Repeat the data that follows in full. Do not include the pictures.
══ DATA SUPPLIED ══
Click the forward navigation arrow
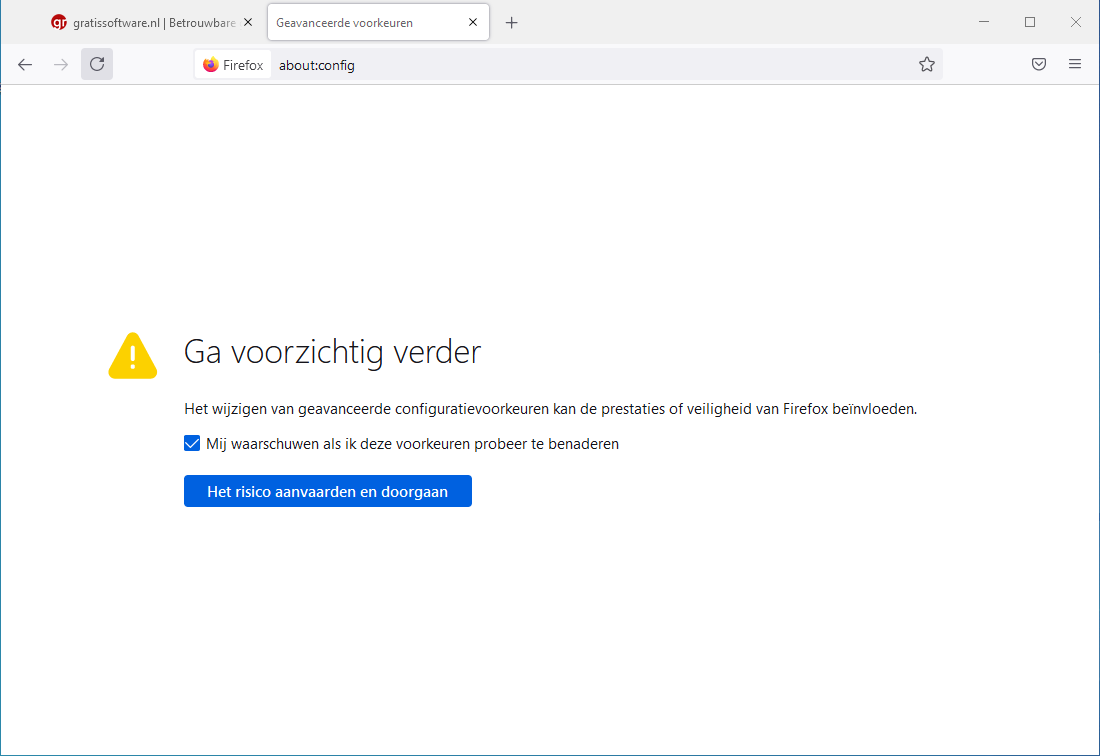(x=61, y=64)
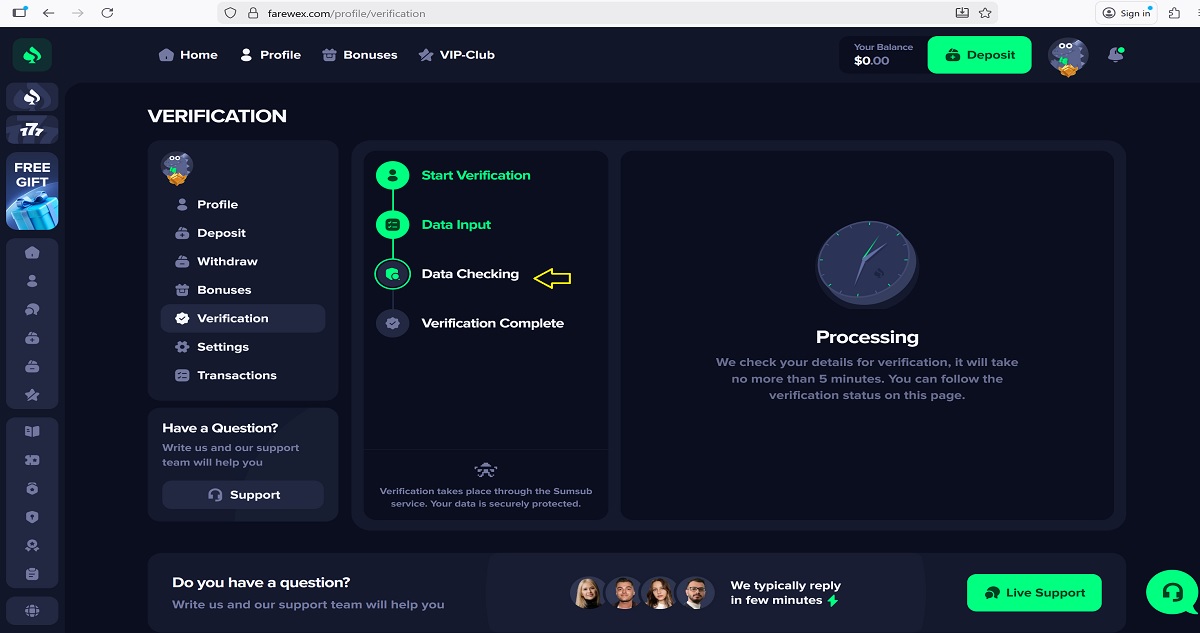Click the user avatar in top bar
Image resolution: width=1200 pixels, height=633 pixels.
pos(1067,56)
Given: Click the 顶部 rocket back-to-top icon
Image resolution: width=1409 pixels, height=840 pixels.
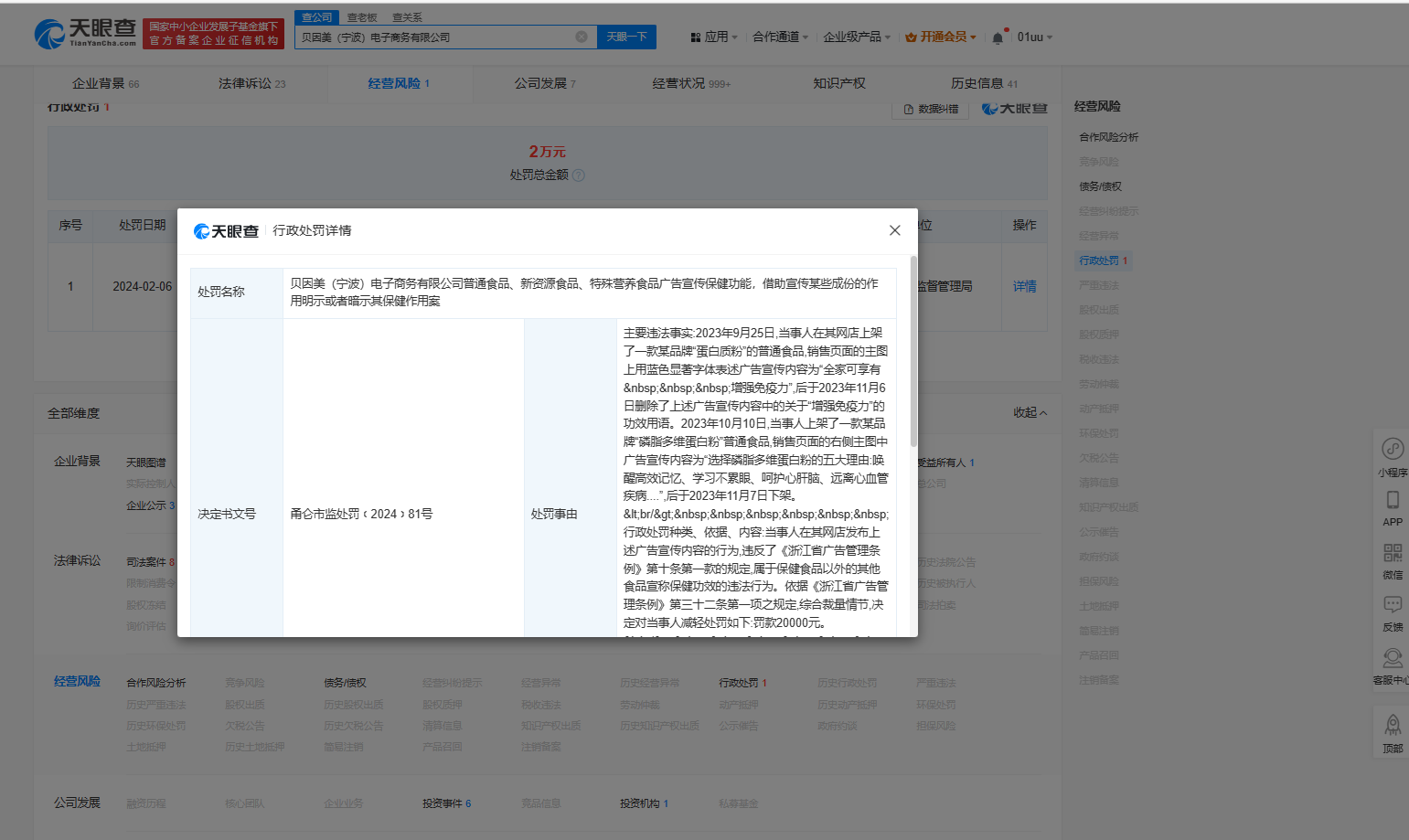Looking at the screenshot, I should pos(1392,726).
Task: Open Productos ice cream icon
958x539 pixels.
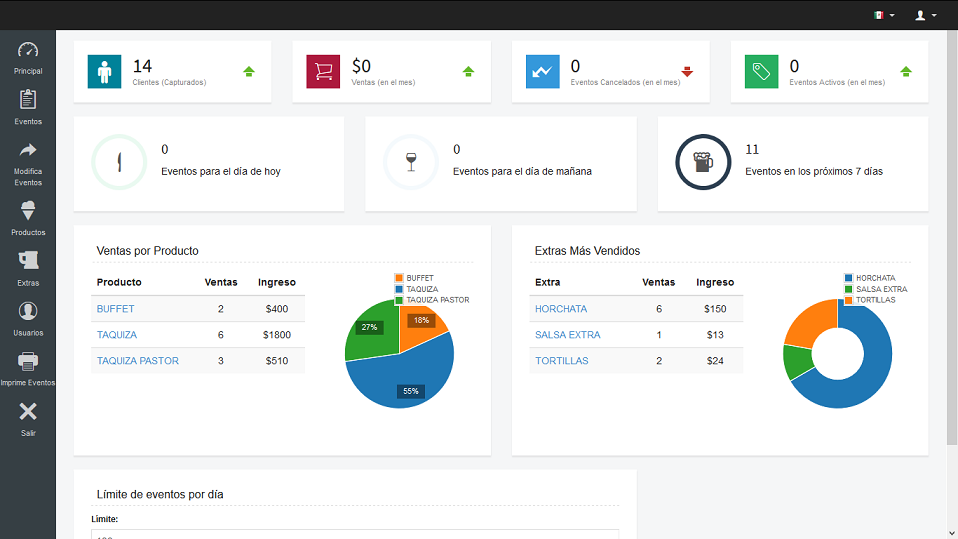Action: pyautogui.click(x=28, y=211)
═══
PROBLEM SOLUTION
Click the forward navigation arrow
(x=61, y=64)
Click the user avatar in top bar
Image resolution: width=1200 pixels, height=633 pixels.
pos(1067,56)
Given: Click the 顶部 rocket back-to-top icon
Image resolution: width=1409 pixels, height=840 pixels.
Looking at the screenshot, I should pos(1392,726).
Task: Open Productos ice cream icon
958x539 pixels.
Action: pyautogui.click(x=28, y=211)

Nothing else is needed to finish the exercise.